A mere 40 minutes of Transcendental Meditation (TM) a day could keep the heart surgeon away, according to a study published in the March issue of the American Heart Association journal, Stroke. Researchers from the Charles R. Drew University of Medicine and Science in Los Angeles and the College of Maharishi Vedic Medicine in Fairfield, Iowa, found that Transcendental Meditation alone--without changes in diet or exercise--reduced blood vessel blockage.
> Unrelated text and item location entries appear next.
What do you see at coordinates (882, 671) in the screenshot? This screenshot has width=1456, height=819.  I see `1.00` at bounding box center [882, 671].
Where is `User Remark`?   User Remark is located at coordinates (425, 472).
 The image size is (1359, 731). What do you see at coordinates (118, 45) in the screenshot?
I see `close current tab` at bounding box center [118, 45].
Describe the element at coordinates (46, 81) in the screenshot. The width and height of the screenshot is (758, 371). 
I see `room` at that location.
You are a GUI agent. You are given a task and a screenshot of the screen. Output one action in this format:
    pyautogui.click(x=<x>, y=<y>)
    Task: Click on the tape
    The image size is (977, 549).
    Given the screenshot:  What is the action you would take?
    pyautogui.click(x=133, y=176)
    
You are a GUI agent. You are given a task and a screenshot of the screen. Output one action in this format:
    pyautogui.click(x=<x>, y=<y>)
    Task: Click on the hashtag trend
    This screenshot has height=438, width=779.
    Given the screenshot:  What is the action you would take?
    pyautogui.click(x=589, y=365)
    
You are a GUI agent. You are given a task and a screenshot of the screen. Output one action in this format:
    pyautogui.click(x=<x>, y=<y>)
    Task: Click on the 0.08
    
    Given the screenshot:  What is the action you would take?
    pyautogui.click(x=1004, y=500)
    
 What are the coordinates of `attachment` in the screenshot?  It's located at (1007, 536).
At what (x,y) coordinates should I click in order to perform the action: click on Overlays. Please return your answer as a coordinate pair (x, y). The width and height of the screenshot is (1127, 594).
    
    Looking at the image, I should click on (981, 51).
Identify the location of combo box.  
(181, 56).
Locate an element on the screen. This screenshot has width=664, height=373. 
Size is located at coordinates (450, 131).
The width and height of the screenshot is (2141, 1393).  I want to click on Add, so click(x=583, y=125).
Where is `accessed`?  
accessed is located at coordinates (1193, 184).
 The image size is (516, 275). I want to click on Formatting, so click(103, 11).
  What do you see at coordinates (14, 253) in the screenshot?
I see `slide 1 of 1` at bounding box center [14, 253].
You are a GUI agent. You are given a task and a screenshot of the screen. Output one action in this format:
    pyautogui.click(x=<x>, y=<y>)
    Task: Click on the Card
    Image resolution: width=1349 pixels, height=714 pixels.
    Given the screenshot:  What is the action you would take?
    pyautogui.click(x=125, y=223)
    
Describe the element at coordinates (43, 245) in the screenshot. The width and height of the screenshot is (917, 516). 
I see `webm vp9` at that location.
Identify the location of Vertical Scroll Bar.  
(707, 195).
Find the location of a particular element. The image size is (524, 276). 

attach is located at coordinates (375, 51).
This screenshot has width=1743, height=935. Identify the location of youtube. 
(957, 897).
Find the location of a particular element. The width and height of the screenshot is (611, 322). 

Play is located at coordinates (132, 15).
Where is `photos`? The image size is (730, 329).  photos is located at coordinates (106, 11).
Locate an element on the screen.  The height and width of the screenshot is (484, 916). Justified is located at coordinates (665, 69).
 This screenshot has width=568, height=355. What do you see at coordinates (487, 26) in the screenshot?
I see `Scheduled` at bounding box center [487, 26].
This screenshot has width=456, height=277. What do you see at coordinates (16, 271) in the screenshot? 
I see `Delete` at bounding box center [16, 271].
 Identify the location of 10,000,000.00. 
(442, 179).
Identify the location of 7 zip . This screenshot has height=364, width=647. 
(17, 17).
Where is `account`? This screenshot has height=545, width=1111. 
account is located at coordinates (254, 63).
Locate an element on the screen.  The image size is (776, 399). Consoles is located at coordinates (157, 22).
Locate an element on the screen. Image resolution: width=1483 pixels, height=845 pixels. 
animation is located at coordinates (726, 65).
To test the potentially artery-saving effects of TM, a technique that involves repeating a mantra (sort of like a secret Sanskrit password) to achieve total relaxation, researchers studied African-Americans, who are 50 percent more likely to suffer from heart disease than Caucasians and four to five times more likely to die from a stroke. Half the 60 participants, all of whom had high blood pressure, learned and practiced TM, while the other half only received instruction on diet and exercise.

At the beginning and end of the six-month study, researchers measured the wall thickness of participants' carotid arteries, which supply blood to the head. While the diet and exercise group experienced a slight thickening on average, the TM group's arteries walls actually decreased in thickness by an average of .098 millimeters, corresponding to an 11 percent decrease in heart attack risk and a 7 to 15 percent decrease in the risk for stroke.

Learning TM (a registered trademark of the Maharishi Vedic Education Development Corporation) is certainly cheaper than a double-bypass, but with training courses ranging from $230 to $575, it's still no bargain. While practitioners swear by it, there may be other, less expensive ways to achieve a heart-healthy state of relaxation. Herbert Benson, M.D., president of the Mind/Body Medicine Institute in Boston and associate professor of medicine at Harvard Medical School, has been studying the effects of various meditation techniques on hypertensive patients for decades. "We have produced the same physiological changes as TM using techniques involving the repetition of a word, a sound, a prayer or a phrase," Benson says.

Though TM does seem to reduce heart disease risk, researchers think building public confidence in it will be a challenge. "It is always difficult to be taken seriously," said Amparo Castillo-Richmond, M.D., lead author of the study and an assistant professor of medicine at Maharishi. "Americans may not believe that a change in something you do in your head ends up affecting something as tangible as an artery that could give you a heart attack."